By Sarah Breitenbach
sbreitenbach@patuxent.com
(Enlarge) The county has started charging annual $25 membership fees to use the Glenwood Community Center, in Cooksville. Some members, who during a promotion paid $5 fees for what they believed were lifetime memberships, are objecting. (Staff photo by Drew Anthony Smith)
When Carl Graziano and his wife, Sandy, signed up for memberships to the Glenwood Community Center in 2007, they thought they had struck quite a deal.
In September of that year, employees at the Cooksville center sold the Grazianos three $5 membership cards with expiration dates 92 years in the future.
But now, as the county faces continued budget shortfalls and departments scrape for funds, the Mount Airy couple is being asked to pay a $25 annual fee for each family member, which opened in 2006.
Carl Graziano said he understands the charge is minimal. Still, he has written county officials, asking the Howard County Department of Recreation and Parks to honor the previously purchased membership, which he says center staff told his family was a lifetime agreement.
"(We) signed up right when it opened," Graziano said. "At the time they were basically marketing it as a lifetime membership."
Gary Arthur, director for the county's Recreation and Parks Department, said he does not know which staff members advertised the cards that way, but there was never an official lifetime membership promotion.
The arbitrary expiration date, in this case 2099, was necessary for community center computers to print receipts, he said.
"What they received was a one-time ID pass for $5 and that got them into the center," Arthur said. "We did that as a promotion for the center because that was one of the first community centers we opened."
Cathleen Winter, who lives in Cooksville, said that in September 2008 she, too, was sold what she was told was a $5 lifetime membership.
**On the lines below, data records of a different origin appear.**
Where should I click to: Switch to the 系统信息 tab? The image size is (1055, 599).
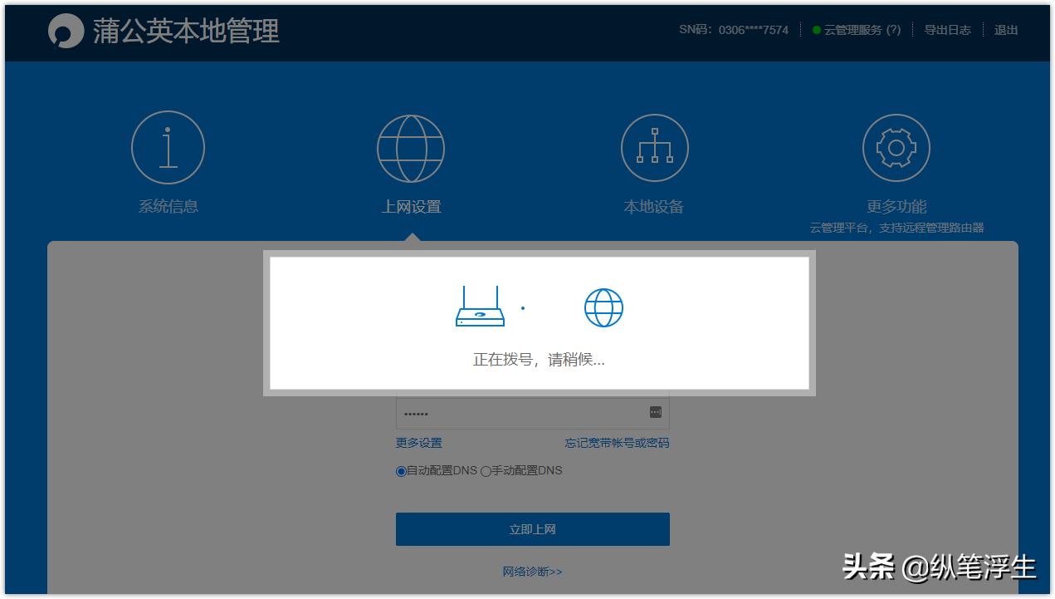click(168, 205)
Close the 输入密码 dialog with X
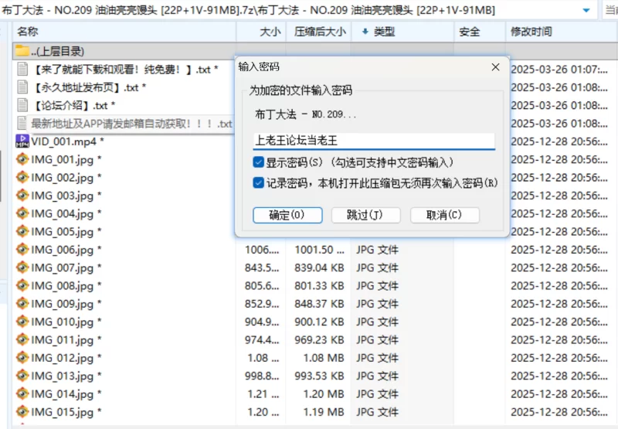This screenshot has width=618, height=429. point(495,67)
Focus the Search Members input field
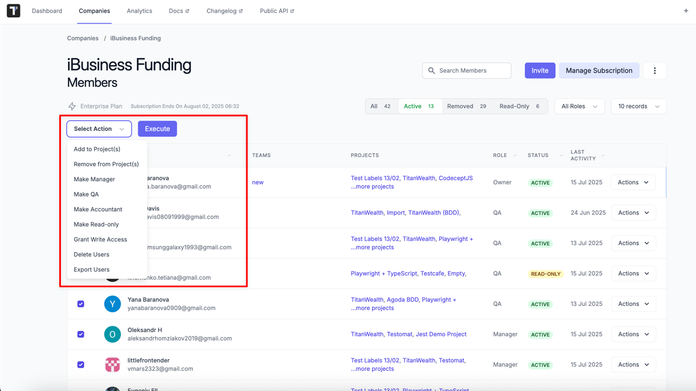 (472, 71)
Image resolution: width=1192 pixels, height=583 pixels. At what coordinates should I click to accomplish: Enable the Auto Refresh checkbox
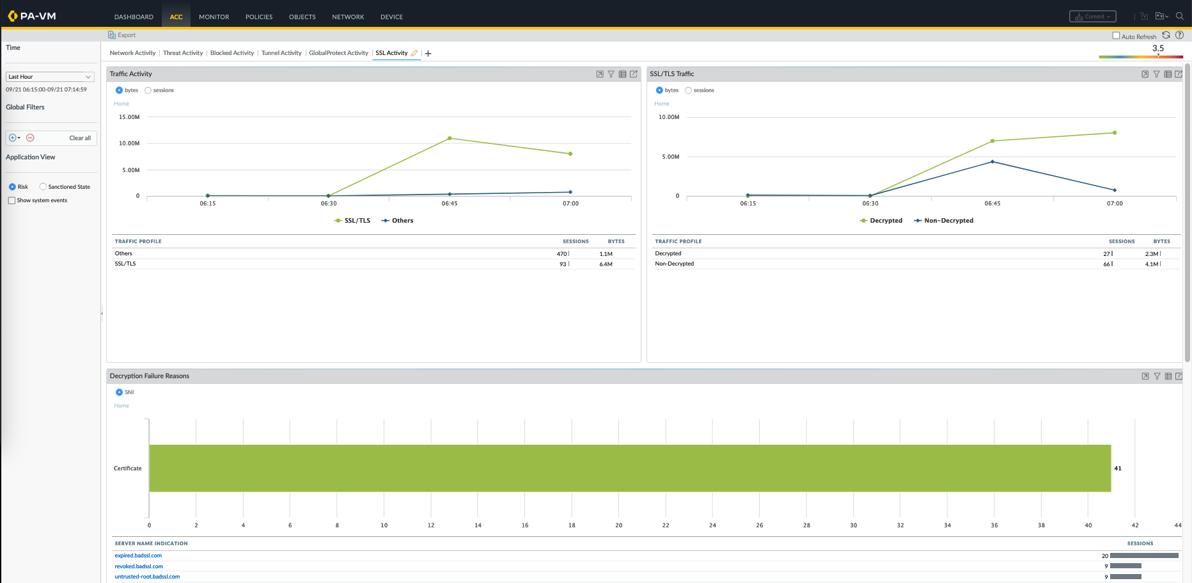(1116, 36)
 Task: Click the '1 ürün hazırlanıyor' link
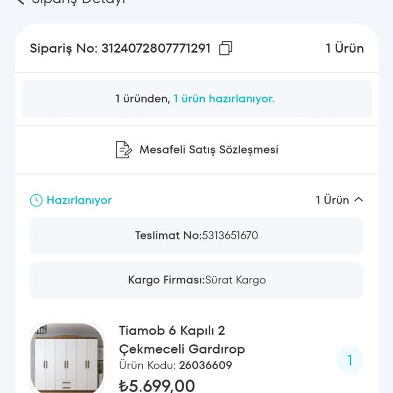(224, 99)
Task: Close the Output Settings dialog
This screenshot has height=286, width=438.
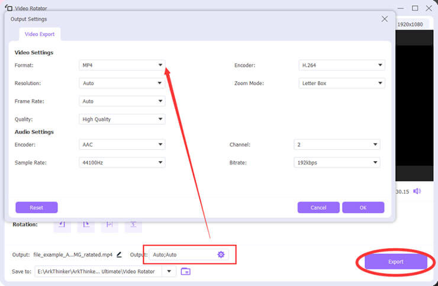Action: [x=384, y=19]
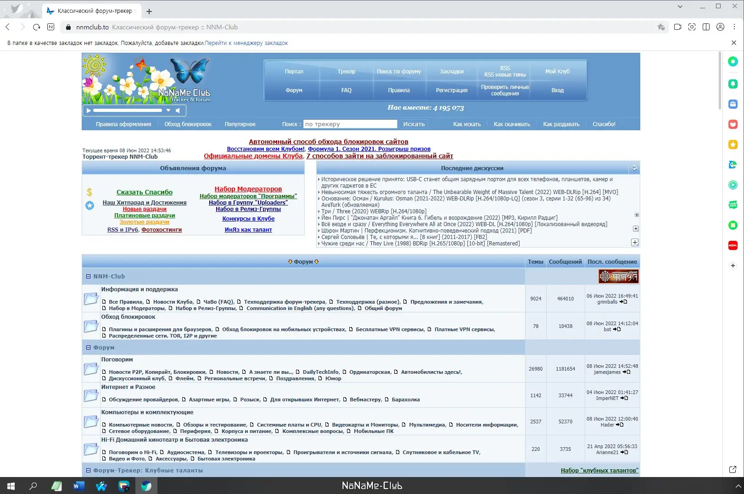Expand the last discussions plus button
Image resolution: width=744 pixels, height=494 pixels.
click(635, 243)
She said she wants the community center to honor that agreement.
The 2099 expiration date is misleading, she said.
"At the time I repeatedly asked about the $15 family fee for life because I could not believe it," Winter wrote in an e-mail.
Smattering of complaints
In June 2009, community center officials announced the fees would be imposed as of Sept. 28, 2009.
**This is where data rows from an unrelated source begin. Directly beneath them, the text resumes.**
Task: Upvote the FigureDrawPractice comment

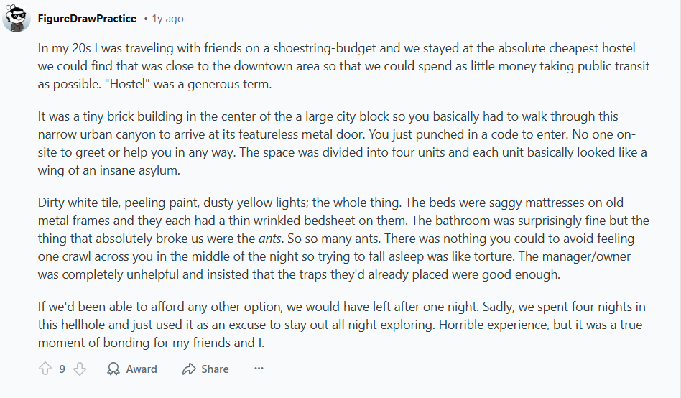Action: click(x=45, y=369)
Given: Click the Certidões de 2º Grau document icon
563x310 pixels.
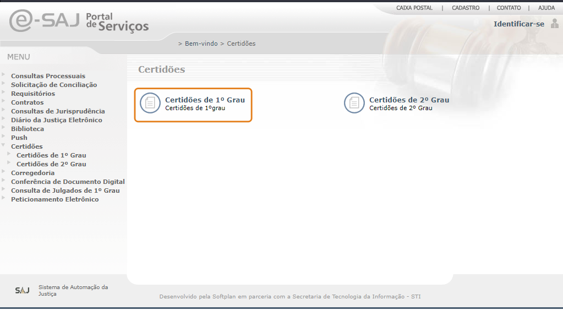Looking at the screenshot, I should pos(354,104).
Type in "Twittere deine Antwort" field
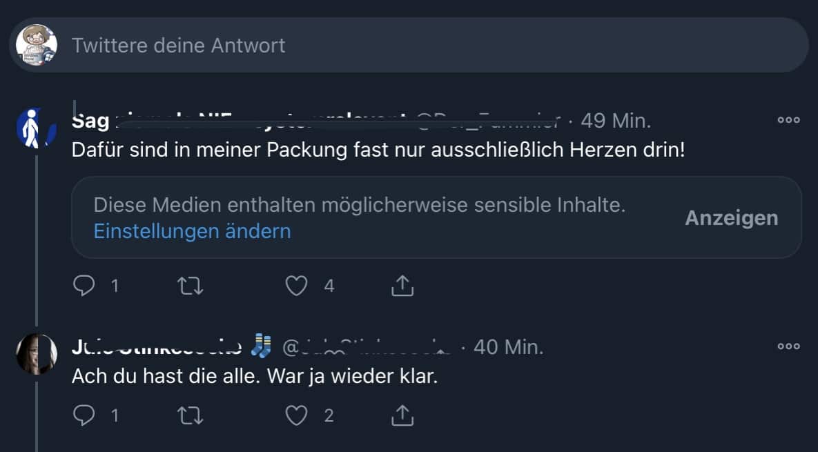This screenshot has width=818, height=452. click(x=414, y=46)
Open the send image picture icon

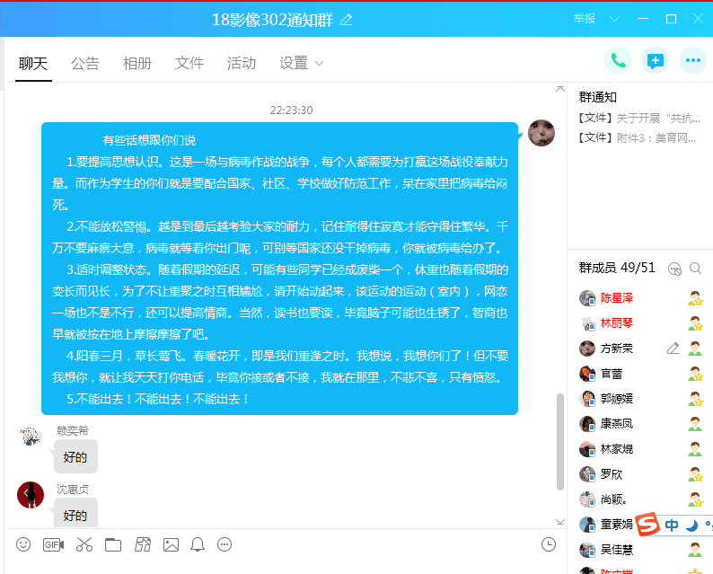[171, 544]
Of the 8,300 people with the $5 membership cards at Glenwood, three have complained about the $25 fee, Arthur said.
Another 1,200 have signed up under the new fees.
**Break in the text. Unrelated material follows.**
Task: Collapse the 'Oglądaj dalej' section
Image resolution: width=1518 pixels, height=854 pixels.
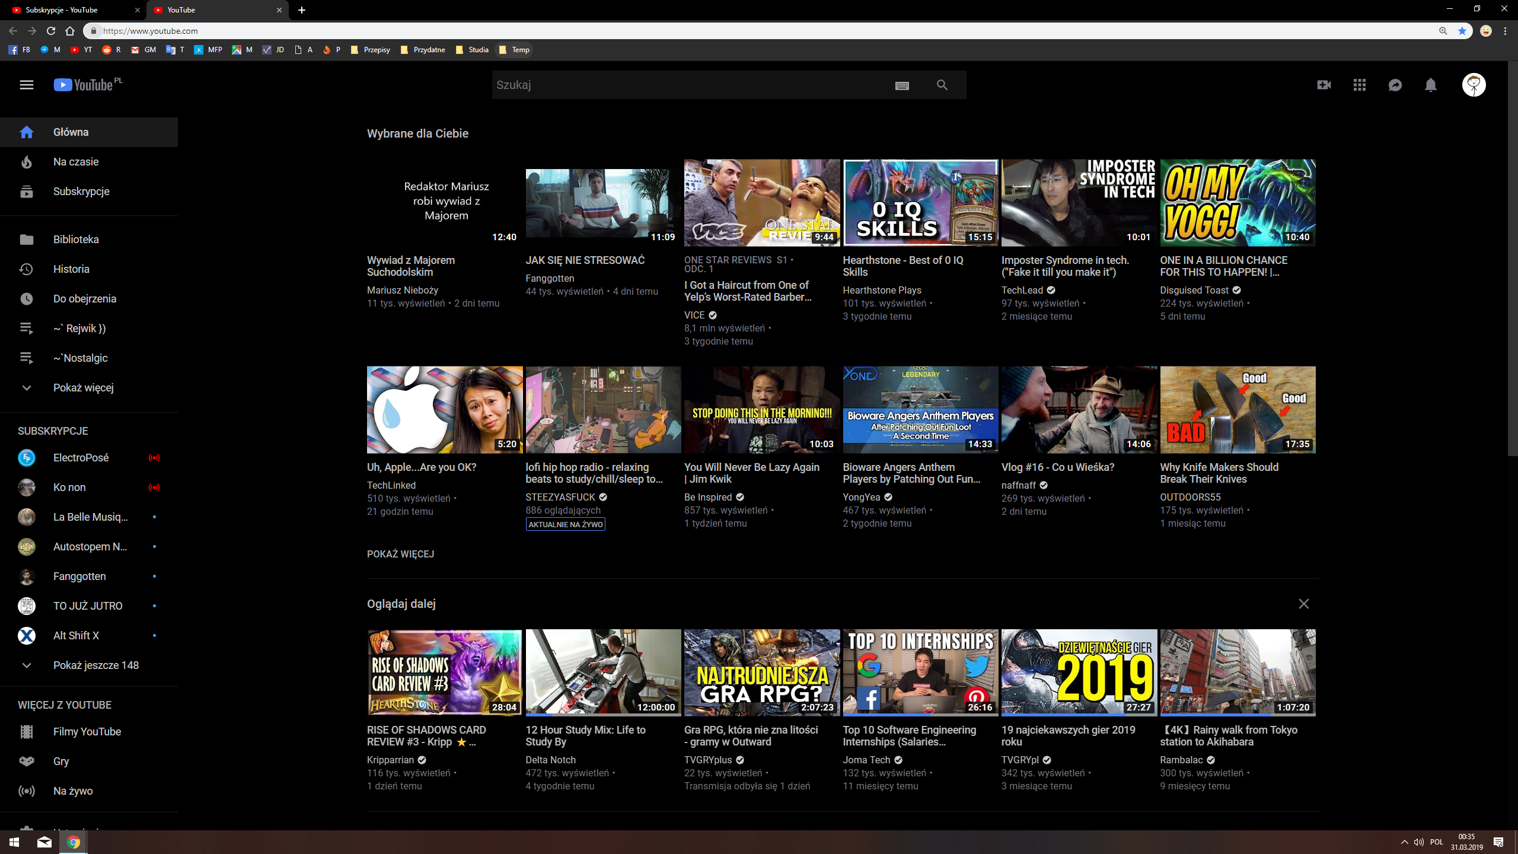Action: (x=1303, y=604)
"Our intent is never to turn anybody away from the Glenwood Center that wants to participate because of economics," Arthur said.
He said the $5 membership holders will not be grandfathered into the new system, as the Grazianos and Winter requested.
Arthur's department always planned to charge a fee, but because Glenwood was the county's first community center, officials wanted to give residents a chance to test it out, he said.
"We wanted people to have the chance to explore it and see how their families were going to use it," he said.
He said there was never a defined end date for the $5 cards, and the department ran the promotion as long as they could afford to do so.
The center, which cost $10.5 million to build, cost $381,000 to operate in fiscal 2009, Arthur said.
Less than half of those costs were covered by the center's $162,000 in revenue from fees for community rooms, parties and weddings.
Arthur said he expects to generate $110,000 annually from the new $25 fee.
The North Laurel Community Center, which is on track to open next winter, will have similar fees, he said. Arthur said the new center probably will have a similar $5 promotion, which, depending on the economy, would last for about a year.